I suppose we should start at the beginning. Why China? Well, the short answer to that is that China is where our daughter is. The (slightly) longer version is this: We looked into many different adoption programs, both international and domestic and both felt really strongly about China. Unfortunately, amongst it's many requirements, there is an age requirement that both potential parents be 30. We decided adoption was the right choice for us in March 2009, but I was only 28. We felt strongly enough that China was where our daughter would be born that we waited not so patiently and pursued no other programs or options. To say that it sucked would be a bit kind. We tried to keep busy by studying Mandarin, learning more about the culture and people, and generally distracting ourselves from the wait.

Now we have finally reached a milestone. December 2010, the month we can finally begin paperwork. It's amazing to be able to move forward after all this time.

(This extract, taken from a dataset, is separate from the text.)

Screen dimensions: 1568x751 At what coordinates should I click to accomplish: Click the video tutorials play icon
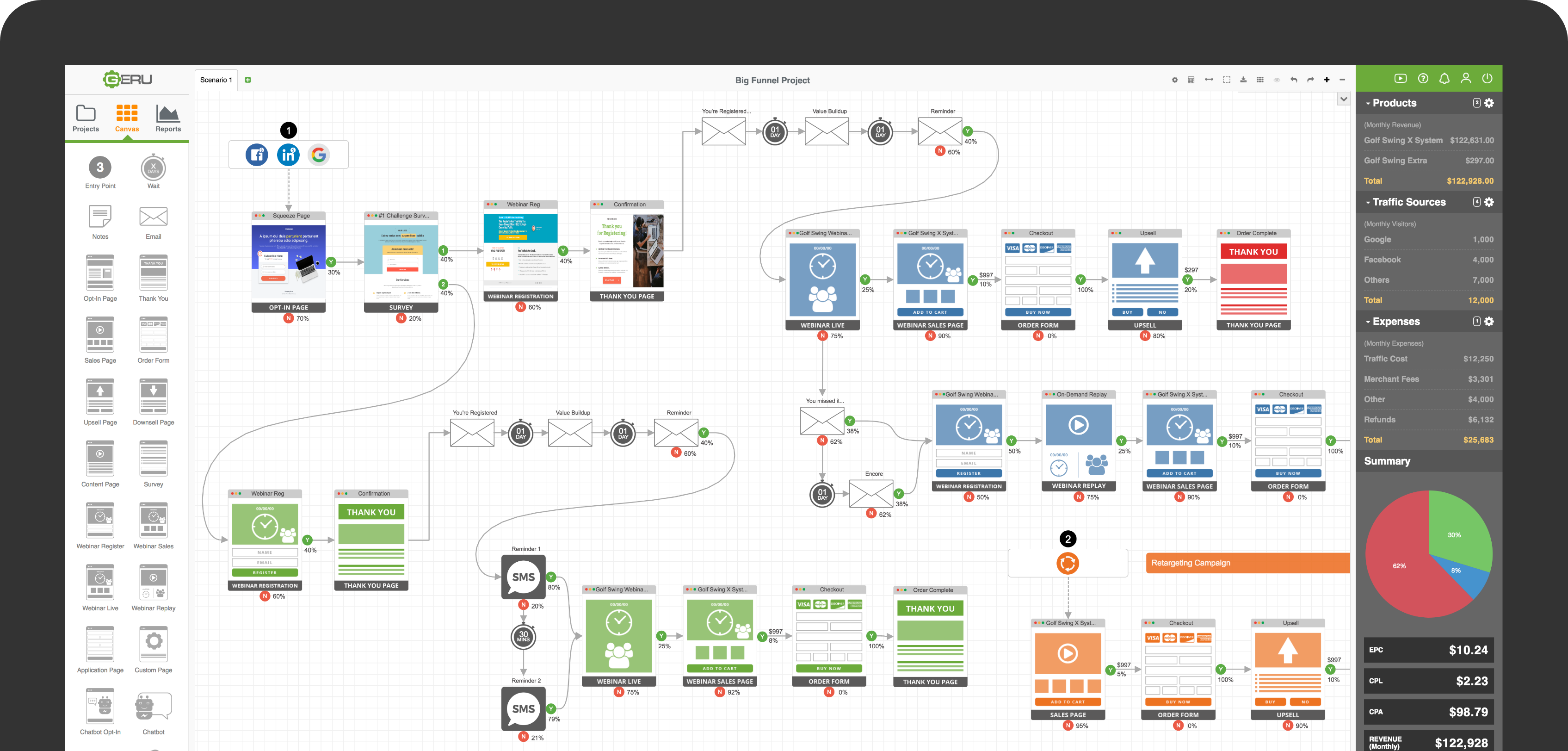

This blog will mostly be for friends and family to help explain the process and keep everyone updated on where we are at. Since that is the case, here is a very condensed version of what the process looks like and what we have to do.

1) Find and get accepted by an agency. Done! Our application was approved on Tuesday!
2) Put together our dossier. This is a whole buttload of paperwork that goes to China for them to approve. It includes a home study*, background checks, fingerprints, police records, references, medical exams, tax and income info, blah, blah, blah. It takes about 6 months to complete and so long as I am 30 when it arrives in China, we are good to go.
*a home study is done by a local agency and consists of 4 interviews with the couple, and in -home inspection and some parenting classes, I think.
3) Wait some more.
4) Get a referral! We are going through the waiting child program, so our agency will match us from a big shared list that China puts out each month. Essentially, you get a phone call and email with picture and medical records as well as a description of the child. You can have the records reviewed by a doctor and talk it over, but you have to decide on whether to accept the referral within 48 hours I think.
5) Stare at the one picture of your child you have for the next 3-5 months while paperwork continues going back and forth and China approves travel. Ah red tape.
6) Go to China. Adoptive parents are typically in China as a group for 2 weeks. We may go for a bit longer, if possible. You get handed your child in the first week and after the initial 24 hours, the adoption is considered finalized. You take oaths to care for the child, get their passport and whatnot and go home.

It's as simple as that! (Obviously, it's not simple or quick. That was sarcasm. Be prepared, there will be plenty more of that).

Anyway, I'll let Kevin fill in any details I missed. In the meantime, leave comments, ask questions, have some punch and pie! We're happy to be here and happy to have others on the journey with us.